Die KI-Verordnung definiert ein KI-System als ein maschinengestütztes System, das autonom arbeitet und aus Eingaben Ergebnisse wie Vorhersagen, Empfehlungen oder Entscheidungen ableitet, die physische oder virtuelle Umgebungen beeinflussen können. Ein wesentliches Merkmal ist die Fähigkeit des Systems, aus Daten zu lernen und eigenständig Schlussfolgerungen zu ziehen.
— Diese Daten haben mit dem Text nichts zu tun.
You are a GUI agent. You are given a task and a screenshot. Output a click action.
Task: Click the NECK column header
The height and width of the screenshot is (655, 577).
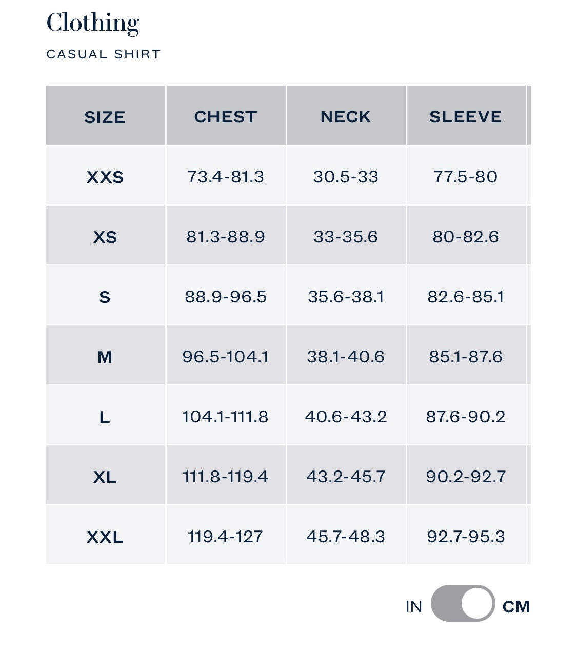[345, 117]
Die Regulierungstiefe richtet sich nach dem Risikograd des jeweiligen KI-Systems:

Verbotene KI-Systeme:

Systeme mit unannehmbarem Risiko sind untersagt. Dazu zählen beispielsweise Anwendungen, die Menschen basierend auf Verhalten, sozioökonomischem Status oder persönlichen Merkmalen bewerten (sogenanntes Social Scoring). Auch die biometrische Echtzeit-Fernidentifizierung, wie Gesichtserkennung im Strafverfolgungskontext, ist grundsätzlich verboten, wobei es bestimmte Ausnahmen gibt.

Hochrisiko-KI-Systeme:

Diese Systeme stellen ein hohes Risiko für Gesundheit, Sicherheit oder Grundrechte dar. Die Verordnung unterteilt sie in zwei Kategorien:

    1. KI-Systeme, die Teil eines Produkts oder Sicherheitsbauteils sind, wie etwa Spielzeug oder autonome Roboter.
    2. KI-Systeme in spezifischen Bereichen, die von der EU-Kommission als hochriskant eingestuft wurden.
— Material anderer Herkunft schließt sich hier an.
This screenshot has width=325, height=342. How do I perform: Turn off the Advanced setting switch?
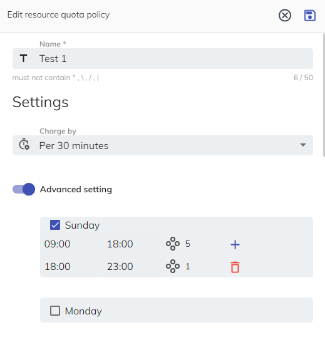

Für Hochrisiko-KI-Systeme gelten strenge Anforderungen, einschließlich umfassender Konformitätsbewertungen, um ihre Sicherheit und Zuverlässigkeit zu gewährleisten.

Ausblick

Mit der Einführung der KI-Verordnung setzt die EU einen bedeutenden Schritt in Richtung einer sicheren und verantwortungsvollen Nutzung von Künstlicher Intelligenz. Unternehmen, die KI-Technologien entwickeln oder einsetzen, sollten sich frühzeitig mit den neuen Anforderungen vertraut machen, um Compliance sicherzustellen und potenzielle Risiken zu minimieren.